Ground wētā are classified in to the two genera Hemiandrus and Anderus. The species in these two genera are each more closely related to winged Australian species than they are two each other.[6] About 30 species of ground wētā occur in New Zealand, and several similar (undescribed) species are found in Australia.[21] They are also very like the Californian Cnemotettix—a similarity perhaps due to their very similar habits and habitat. 19 Hemiandrus species have been described from New Zealand[34][35] and other distinct populations require further study.[36] They hide in burrows in the ground during the day, and those that live in open ground (e.g., H. focalis, H. maia)[37] conceal their exit holes with a specially made perforated door. During the night, ground wētā hunt invertebrate prey and eat fruit. Most female ground wētā have long ovipositers (e.g. H. maculifrons), but some have short ovipositers and maternal care (e.g. H. maia, H. pallitarsis).
The 60 species of cave wētā or tokoriro[2] are only very distant relatives of the other types of wētā, being classified in several genera of subfamily Macropathinae in family Rhaphidophoridae.
They have extra-long antennae,[38] and may have long, slender legs and a passive demeanour. Although they have no hearing organs on their front legs like species of Hemideina and Deinacrida, some (such as Talitropsis) are very sensitive to ground vibrations sensed through pads on their feet. Specialised hairs on the cerci and organs on the antennae are also sensitive to low-frequency vibrations in the air.

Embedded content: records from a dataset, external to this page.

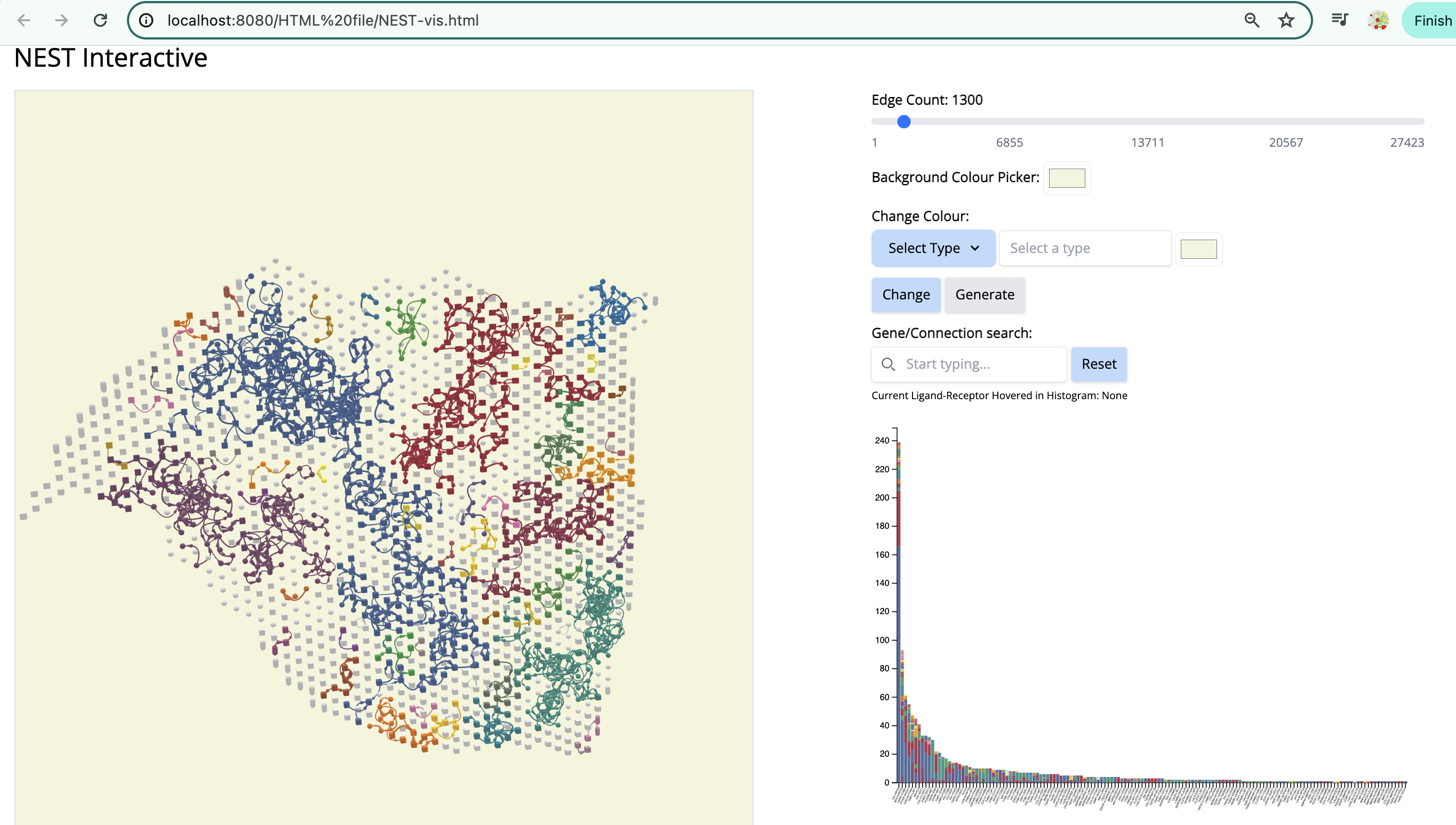1456x825 pixels.
Task: Click the browser forward arrow
Action: click(61, 20)
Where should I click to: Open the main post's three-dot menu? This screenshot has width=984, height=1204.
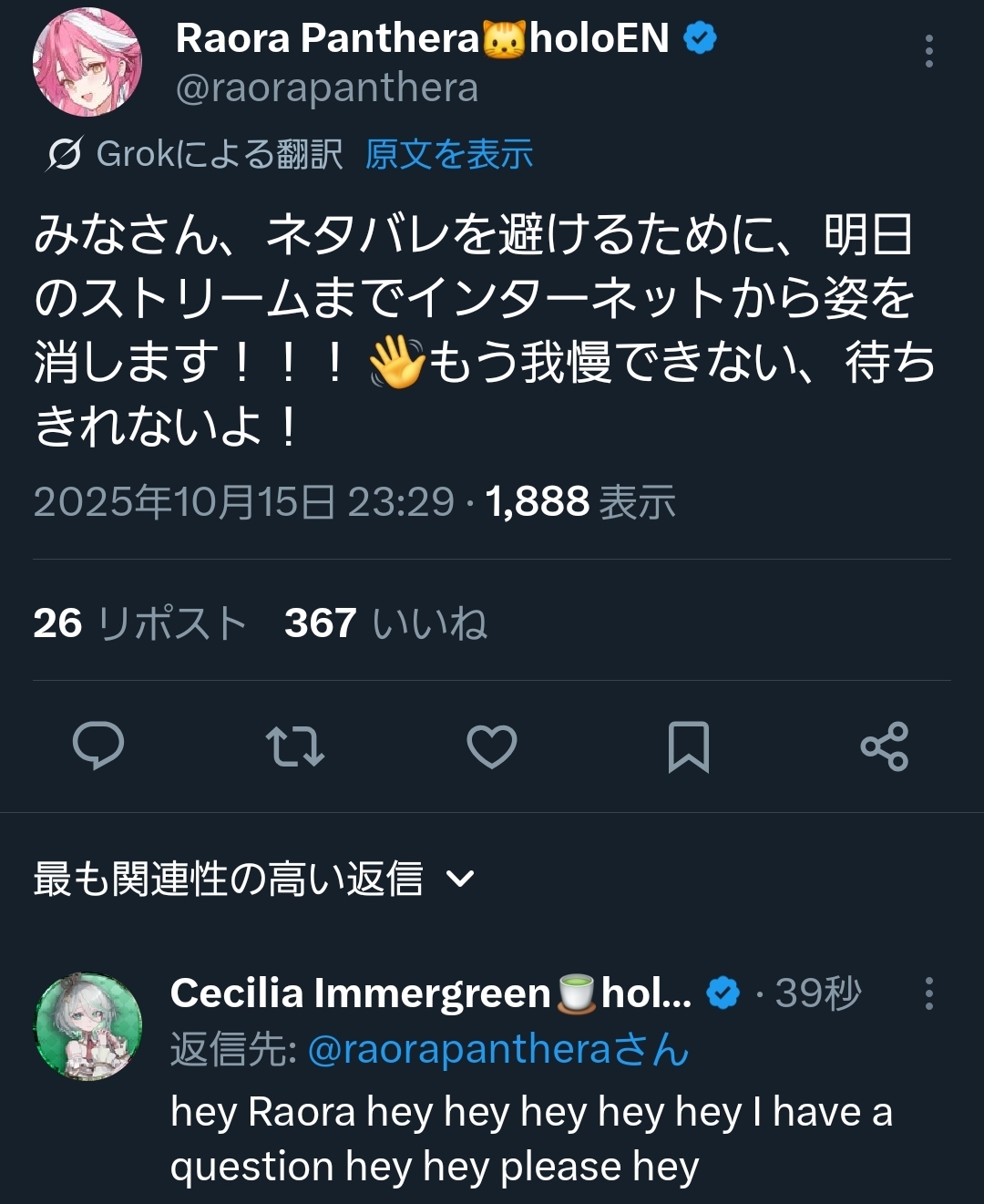click(x=928, y=51)
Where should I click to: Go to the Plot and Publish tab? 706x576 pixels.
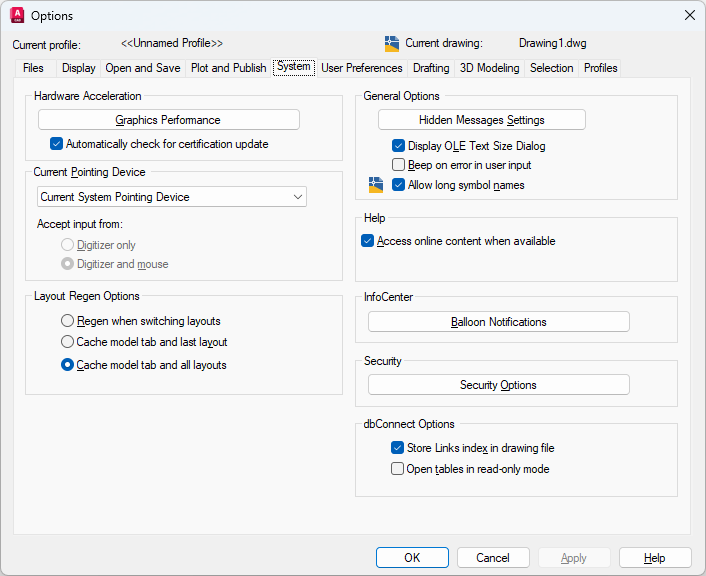228,68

Although some do live in caves, most species (e.g. Talitropsis sedilloti) live in the forest among leaf litter, logs, under bark (e.g. Isoplectron), inside tree holes (e.g. Neonetus sp.) and amongst rocks in the mountains (e.g. Pharmacus).[39][40][41][42] Cave-dwelling species may be active within the confines of their caves during the daytime, and those individuals close to cave entrances venture outside at night.[41]
Although wētā had native predators in the form of birds (especially the weka and kiwi), reptiles, and bats before the arrival of humans, introduced species such as cats, hedgehogs, rats (including kiore) and mustelids have caused a sharp increase in the rate of predation. They are also vulnerable to habitat destruction caused by humans and modification of their habitat caused by introduced browsers. New Zealand's Department of Conservation considers 16 of the over 100 species at risk. Programmes to prevent extinctions have been implemented since the 1970s.

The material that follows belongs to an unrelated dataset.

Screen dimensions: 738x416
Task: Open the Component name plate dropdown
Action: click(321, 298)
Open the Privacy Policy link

Some especially endangered species are tracked by radio beacons.[43]
New Zealanders Peter Jackson, Richard Taylor, and Jamie Selkirk founded visual effects company Weta Digital (now known as Wētā FX), naming it after the insect.[44] One of Jackson's films, King Kong, has among the Skull Island fauna oversized versions of the giant wētās, referred to with the scientific name "Deinacrida rex" or "Wētā-rex".[45]